TASK OBJECTIVE:
Please retype the listing below exactly as it stands, skipping any pictures.

EXERCISE INPUTS:

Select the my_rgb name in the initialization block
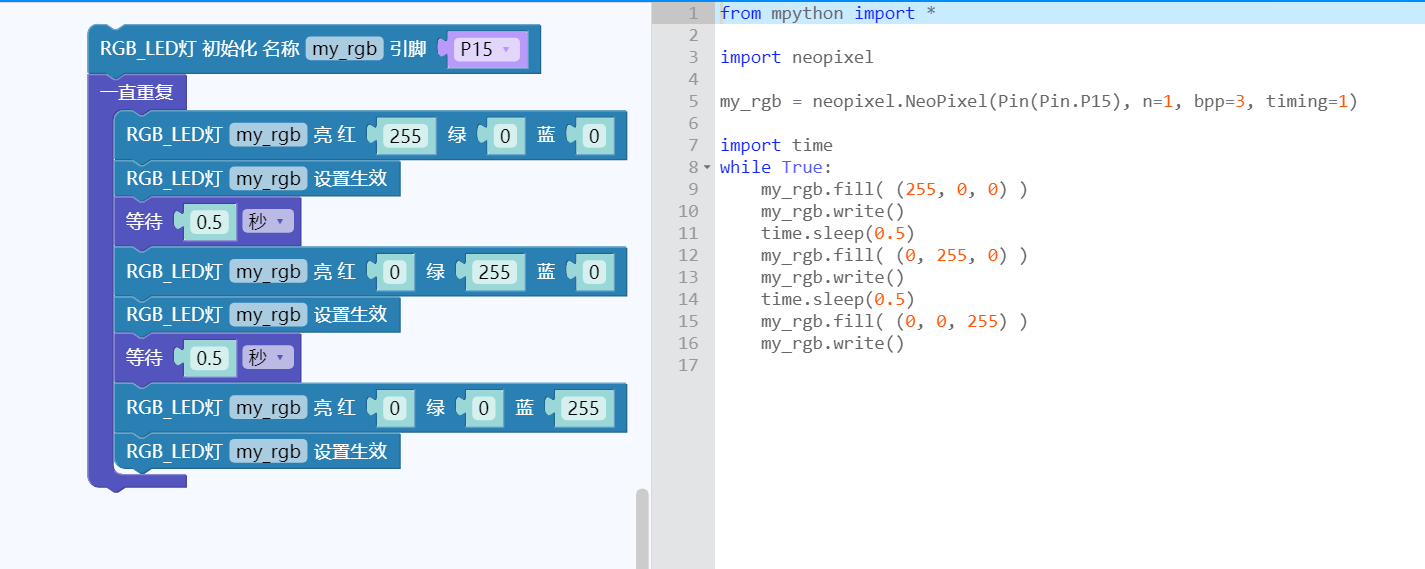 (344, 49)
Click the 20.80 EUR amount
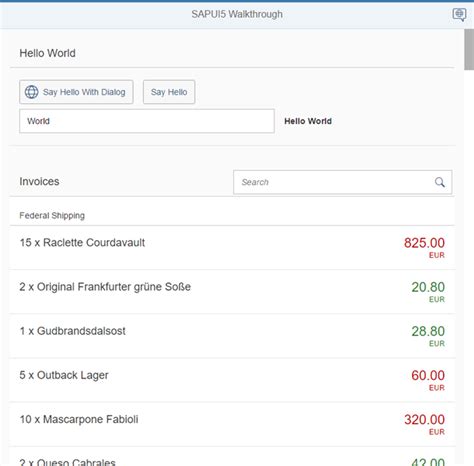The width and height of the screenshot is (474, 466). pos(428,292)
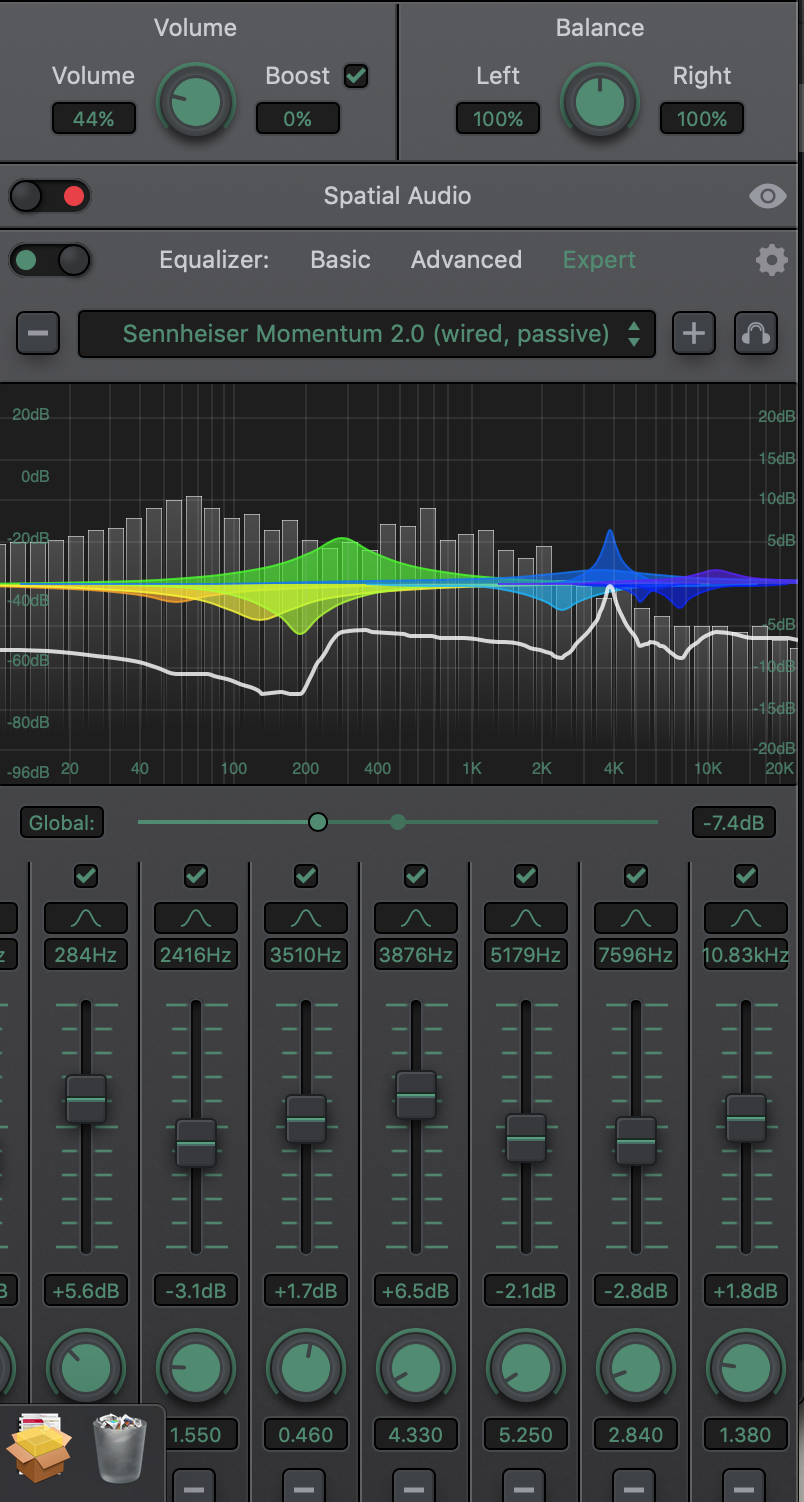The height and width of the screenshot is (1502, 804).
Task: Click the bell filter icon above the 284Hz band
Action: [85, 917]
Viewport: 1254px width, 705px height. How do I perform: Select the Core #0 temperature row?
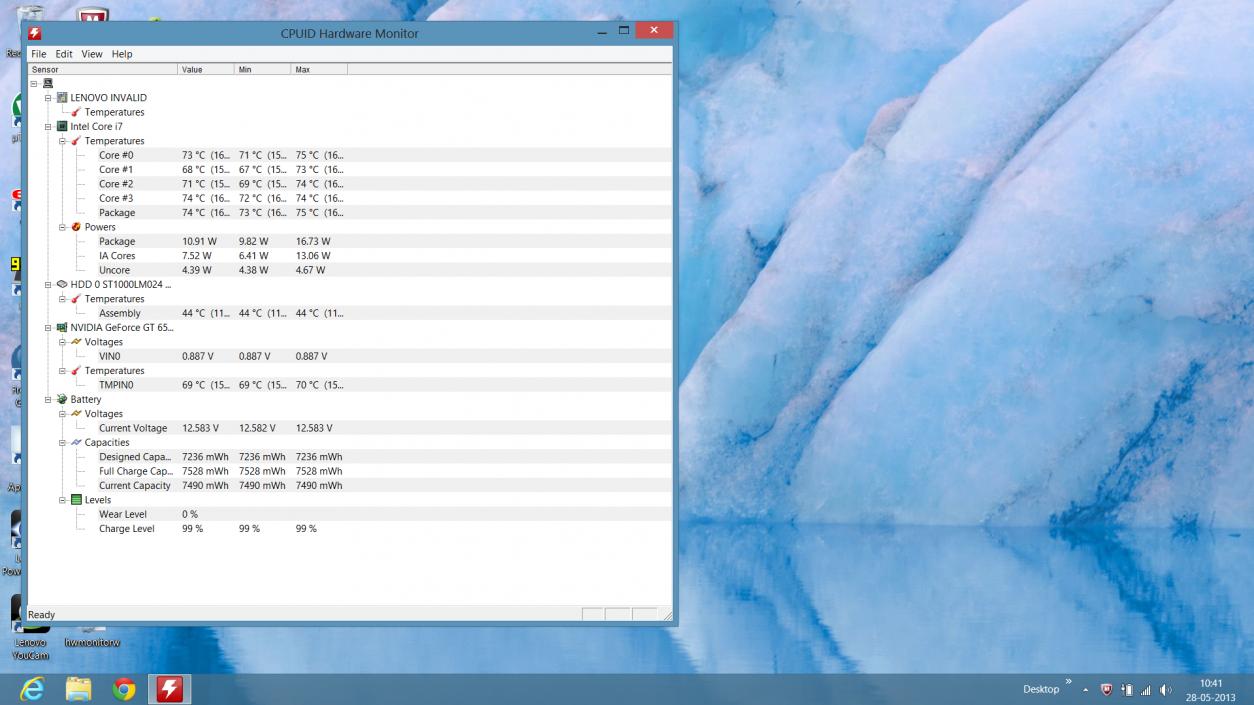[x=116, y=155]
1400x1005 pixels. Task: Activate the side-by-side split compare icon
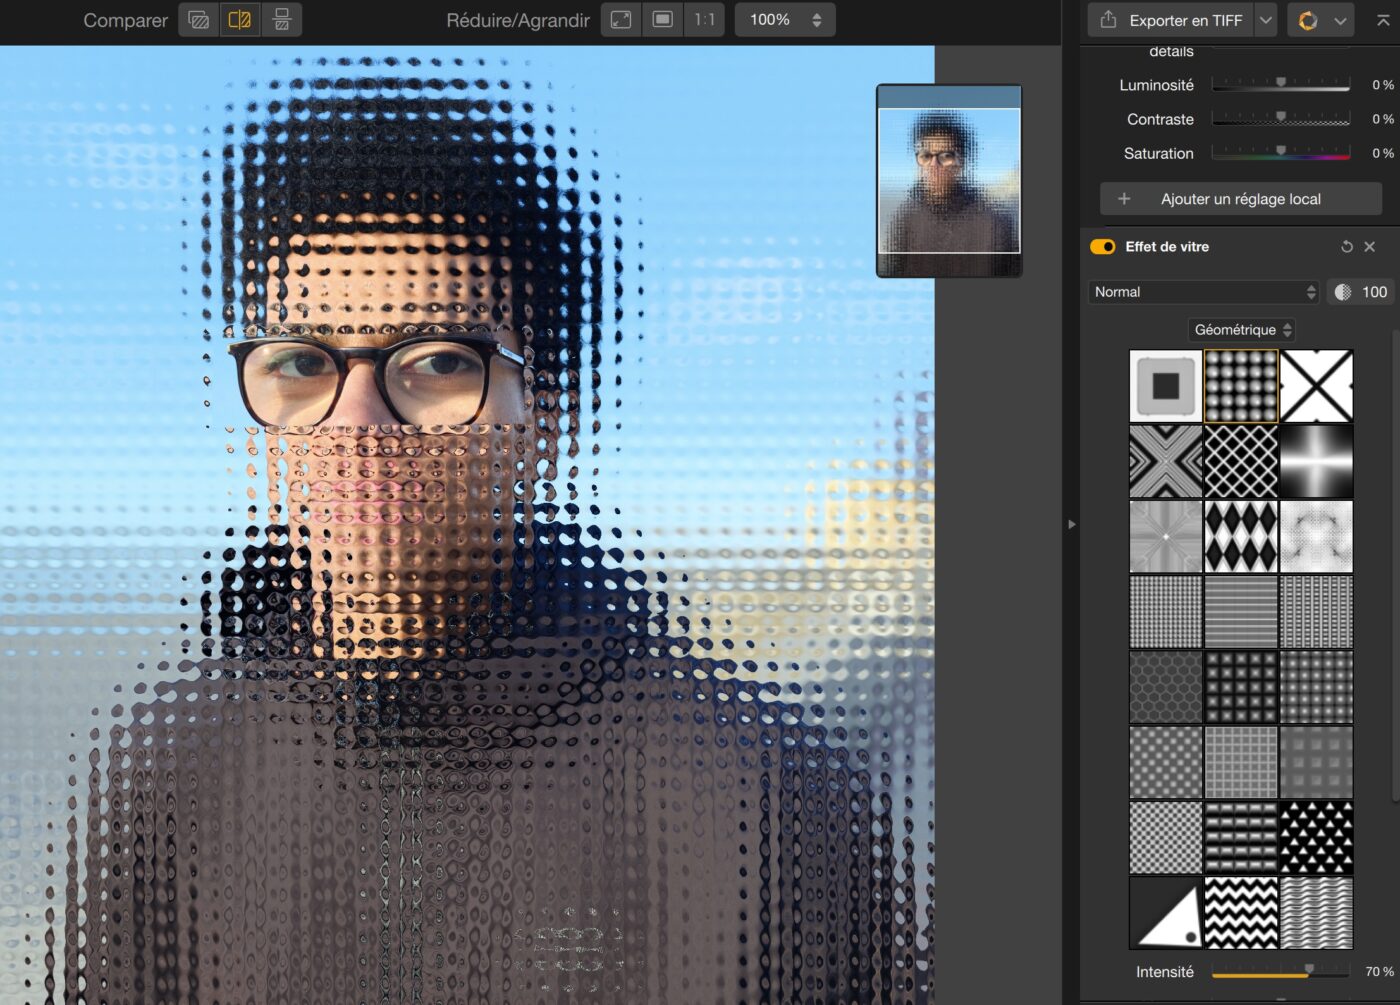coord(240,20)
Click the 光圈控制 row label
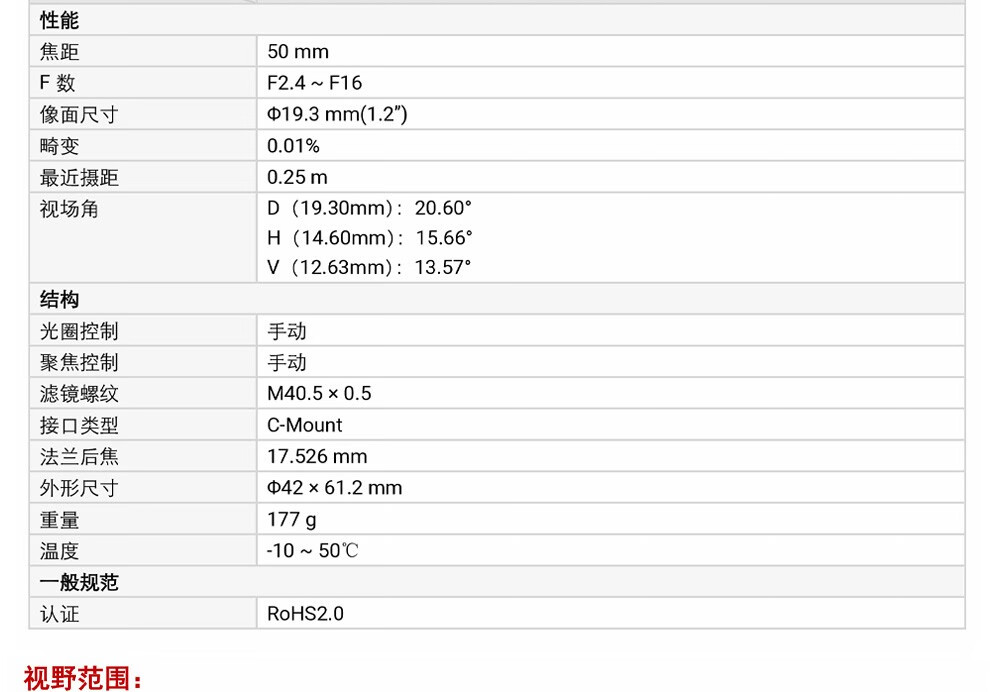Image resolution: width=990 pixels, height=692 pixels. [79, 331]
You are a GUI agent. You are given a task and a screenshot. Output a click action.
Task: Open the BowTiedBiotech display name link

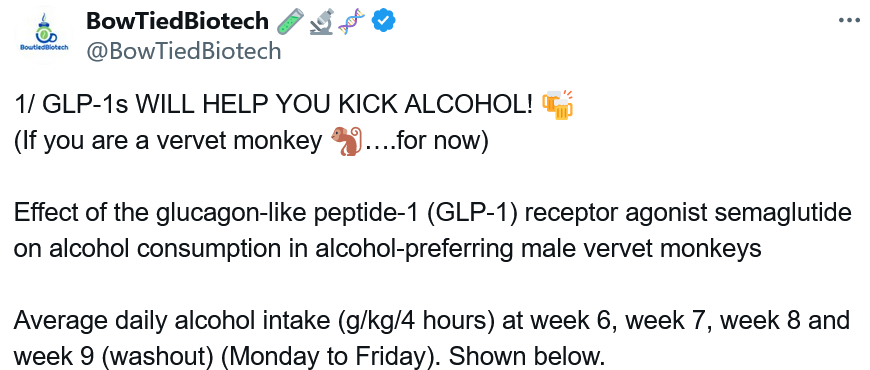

TASK OUTPUT:
Select the my_rgb name in the initialization block
 (344, 49)
Click the 20.80 EUR amount
The width and height of the screenshot is (474, 466). pos(428,292)
The height and width of the screenshot is (1502, 804).
Task: Click the bell filter icon above the 284Hz band
Action: [85, 917]
Viewport: 1254px width, 705px height. How do I perform: Select the Core #0 temperature row?
[x=116, y=155]
1400x1005 pixels. Task: Activate the side-by-side split compare icon
coord(240,20)
Click the 光圈控制 row label
Image resolution: width=990 pixels, height=692 pixels. [79, 331]
You are a GUI agent. You are given a task and a screenshot. Output a click action.
Task: Open the BowTiedBiotech display name link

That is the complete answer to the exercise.